(Given text)
Hi!  Thanks again for your thoughtful comments.  I see two different issues 
arising in this thread.

1) Your desire to have a MOOC teaching Python programming around some 
mathematics, which might end up contributing to Sage.  (Or sympy, or numpy, 
or Gambit, or ...)  That sounds awesome.  

I think the hardest part of doing this is not specifically the ability or 
knowledge of students, but the realities of getting everyone up to speed on 
any larger system and contributing without huge amounts of involvement by 
the instructor/mentor/peer leader/whatever.  I am cautiously optimistic 
that there is plenty to do in Sage, but without some direction it will not 
end up being useful.  For a great example, see Vincent Knight's GSOC 
project - there are lots of students who could implement some basic game 
theory stuff by the end of a course like this, but to have it actually play 
well with the rest of Sage, classes, and fit in with (say) 50 other 
MOOCers' contributions would tax even the most patient overseer.  Which is 
why having it be a GSOC project is a very good idea.

And here is one place I agree with rjf - Raymond is very insightful, but 
does not have a monopoly on insights regarding open source or software 
development.  If you don't know calculus and Lisp, you can't help with 
large bits of Maxima (hence Sage), period, no matter how talented otherwise.

For me personally, I would have to see a syllabus (however archaic that may 
seem) and the "typical" intro level for the students, though such a thing 
probably doesn't exist.  Given that MOOC dropout rates are pretty high, and 
that it will probably be hard to figure out ahead of time what a given 
student brings to the table, one would need a very large collection of 
things to look at indeed.  Unless one had a far smaller set of carefully 
selected projects, and then let a few dozen MOOCers at each of them, and 
then perhaps as a final project had them decide which of these was best...
(End Given text)
Prompt => Reproduce word for word the part of the message about a Python MOOC that runs from "For me personally, I" to "these was best...". The records after this point are separate material and have no connection to the message.
(Data under study)
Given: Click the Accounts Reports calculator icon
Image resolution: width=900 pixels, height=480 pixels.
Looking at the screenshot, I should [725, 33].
(End Data under study)
(Data under study)
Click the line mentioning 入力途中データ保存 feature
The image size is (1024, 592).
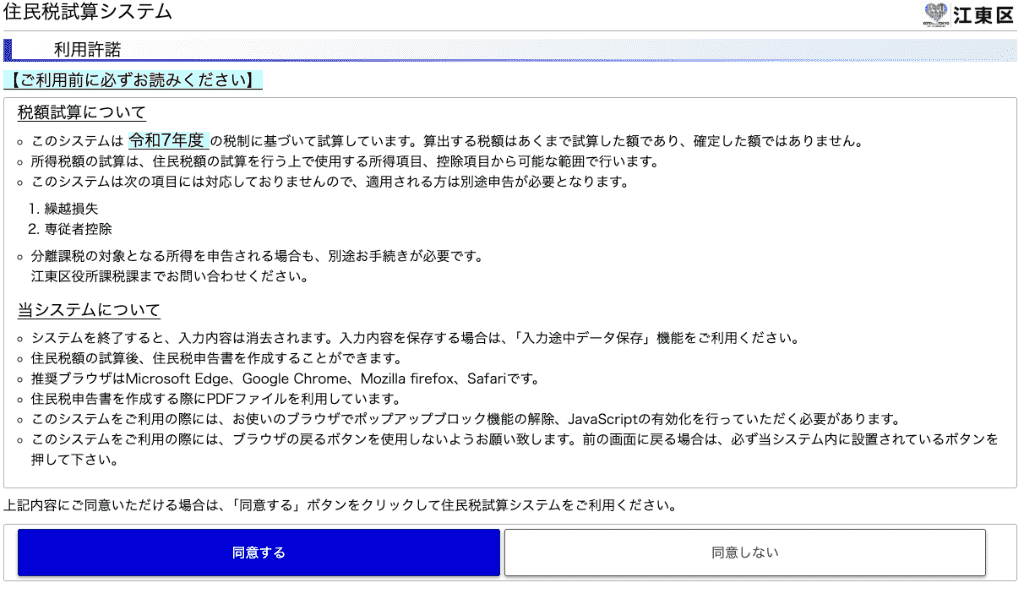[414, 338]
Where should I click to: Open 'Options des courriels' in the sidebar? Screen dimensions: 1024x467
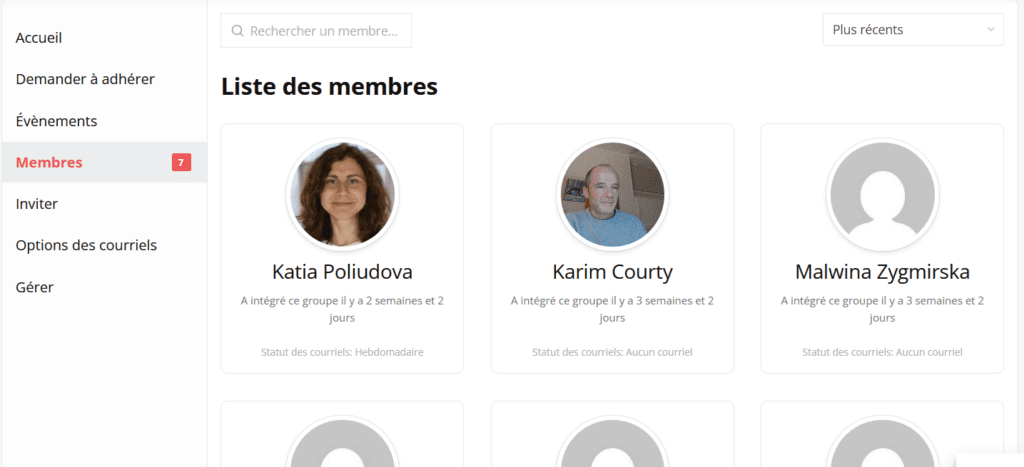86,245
(End Data under study)
Reply =>
For me personally, I would have to see a syllabus (however archaic that may 
seem) and the "typical" intro level for the students, though such a thing 
probably doesn't exist.  Given that MOOC dropout rates are pretty high, and 
that it will probably be hard to figure out ahead of time what a given 
student brings to the table, one would need a very large collection of 
things to look at indeed.  Unless one had a far smaller set of carefully 
selected projects, and then let a few dozen MOOCers at each of them, and 
then perhaps as a final project had them decide which of these was best...